We have all heard of Prometheus, great rebel against the gods and bringer to earth of a commodity, fire, which we have depended on from earliest times for much of what makes us human: campfires, cooked meat, the forging of iron into ploughshares, horseshoes, swords. What is not so well known is that Prometheus had a brother, also a titan and demi-god, but as his name suggests quite opposite in nature and habit of thought. Prometheus means he-who-thinks-before, Epimetheus he-who-thinks-after. Before and after. That seems clear enough. If Prometheus was quick and decisive, thinking ahead, his mind leaping swiftly to the essence of things, then Epimetheus must have been slow, perceiving only later or too late where events had been leading and what might have been required of him. His nature was sluggish. He had always to catch up slowly with what had already occurred.

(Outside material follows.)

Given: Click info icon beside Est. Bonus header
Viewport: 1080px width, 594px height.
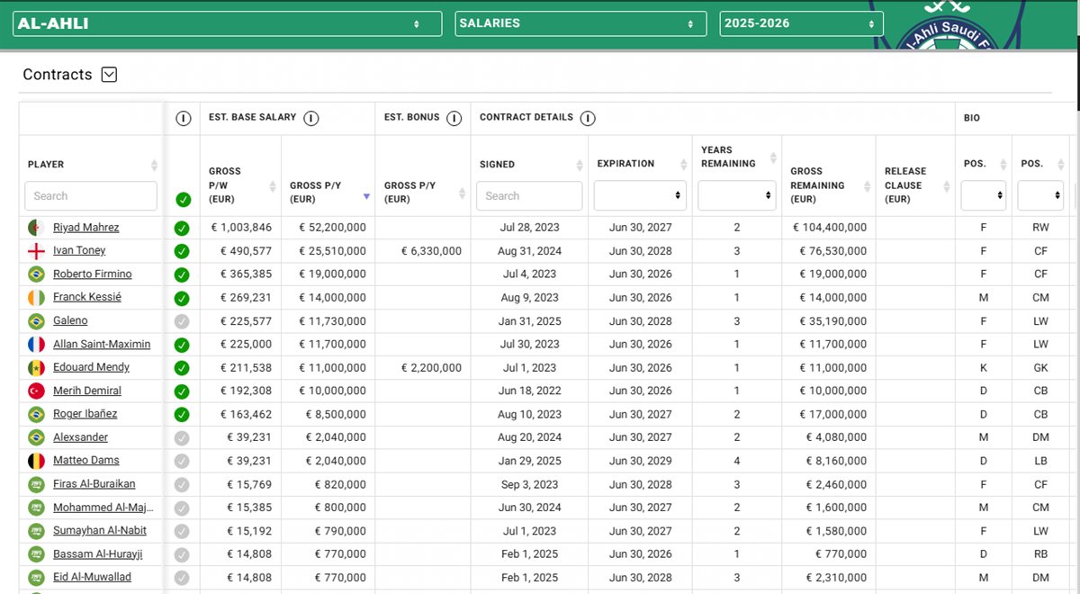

But is this really what is intended by thinking-after? Mightn’t it equally suggest the opposite? That Epimetheus was not slow but on the contrary impulsive, acting first and only later grasping, by reflection, the significance of what his eager spirit had done. Clearly Prometheus was a rebel and Epimetheus was not. Perhaps it is here that we should seek the difference between two brothers whose stance with regard to the world and to the gods who are supposed to govern it has had so large an influence on our lives.

It was natural to Prometheus, whose spirit was always in search of something to oppose and act upon, that he should see the gods, and especially the chief among them, Zeus, as hostile, an embodiment of everything that stood between him and the world. He needed to see the gods as being outside himself, separate and above, before he could break free of them. And afterwards, to justify his rebellion, he had to proclaim them tyrants, unwilling to relinquish even a crumb of their power.

But Epimetheus thought otherwise. The gods for him were within. They were projections of the contradictory forces that made up his nature. Once named and given body, they could be grasped, contemplated, so that a man could deal cleanly and in the light with what otherwise might remain murky and confused. The gods for Epimetheus were aspects of his own life as thought. There was no line that could be drawn between what belonged to the gods and what was strictly his own, so the dark and sometimes risky business of dealing with them, all the details of observance, but of avoidance too, were for him ways of handling, in a dramatic way, the forces that were at work in his own soul. His awe before them was a proper, though cautious attention to the mystery of his own being, the secrecies of the heart and the crooked but crookedly straight ways in which his mind worked. He was impressed by his brother’s capacity for resentment but did not share it. As for the punishment Prometheus had incurred, the plunging hour after hour for all the hours of daylight of the eagle’s beak that tore at his liver, the growing back of the organ each night so that the torment could begin all over again at dawn–well, he had doubts about who it was exactly who was responsible for that, but grieved in a brotherly way for the affliction and out of loyalty and old affection spoke up and took his brother’s part.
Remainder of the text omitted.